Still, another amendment survived with relatively less attention but significant implications.

Under the revised rules, any senator-elect absent during inauguration has only 14 legislative days within which to take the Oath of Allegiance and Oath of Membership. Failure to do so may lead the Senate to declare the seat vacant and notify INEC for a fresh election.

Supporters say the provision is necessary to prevent prolonged vacancies caused by litigation, delayed appearances or political disputes but critics argue that Nigeria’s volatile post-election environment makes rigid timelines potentially problematic.

Election petitions sometimes drag for months. Court orders may delay inaugurations. Security crises can disrupt appearances. The Senate attempted to protect itself legally by inserting a caveat stating that any declaration of vacancy remains “subject to the provisions of the Constitution.”

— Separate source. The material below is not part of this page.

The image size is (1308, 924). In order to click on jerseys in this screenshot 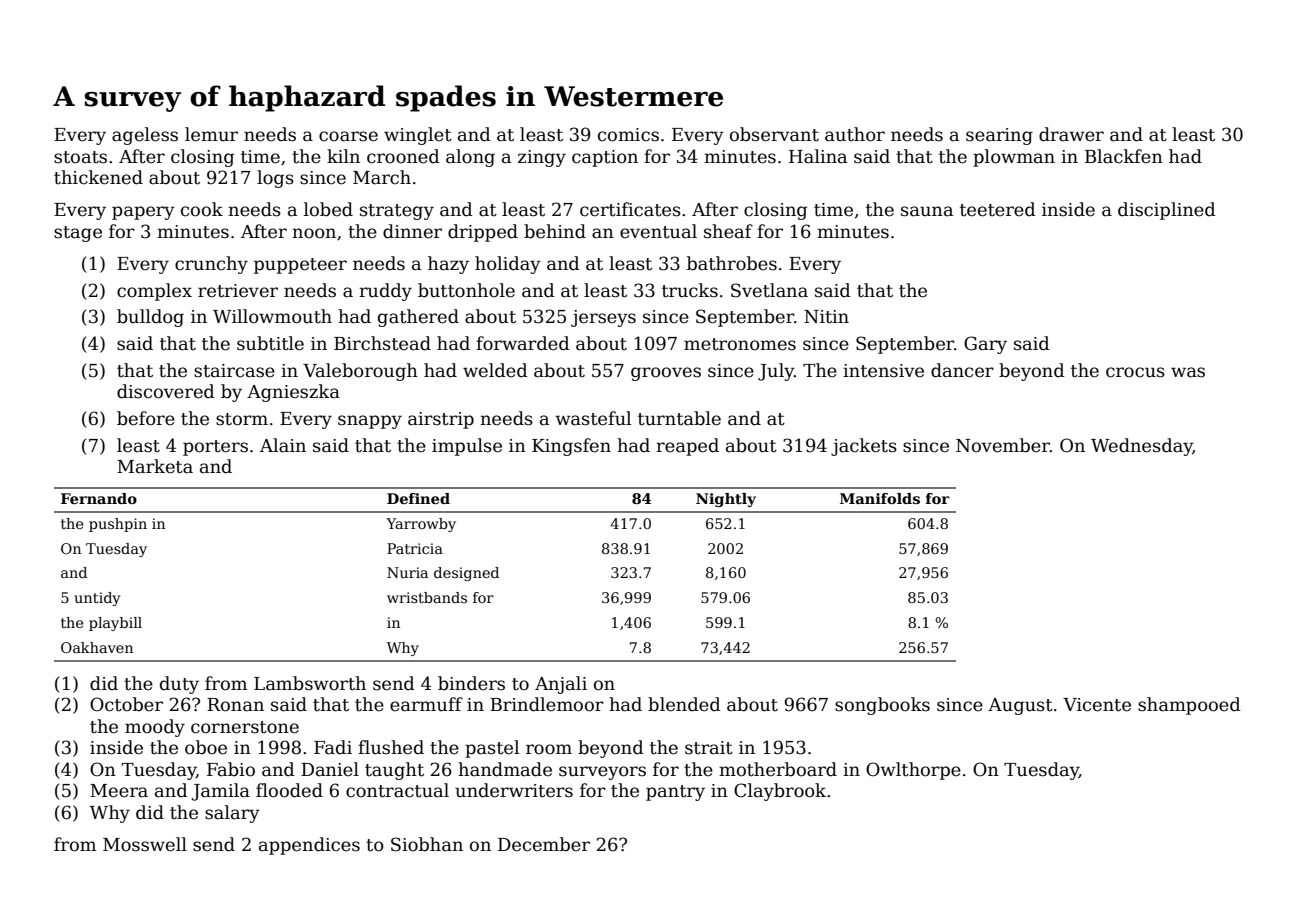, I will do `click(603, 318)`.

Even so, lawyers are already divided on how the provision would survive judicial scrutiny if challenged in court.

Inside the National Assembly, rules are rarely just rules. They are signals, sometimes about succession plans, sometimes about elite anxieties, sometimes about protection and edging opponents aside.

For younger politicians In the race hoping to rise quickly through the parliamentary hierarchy, the new rules lengthen the waiting line. Last week’s amendments therefore tell a larger political story which will continue to unfold as the 10th Senate slowly winds down for 2027 election preparations.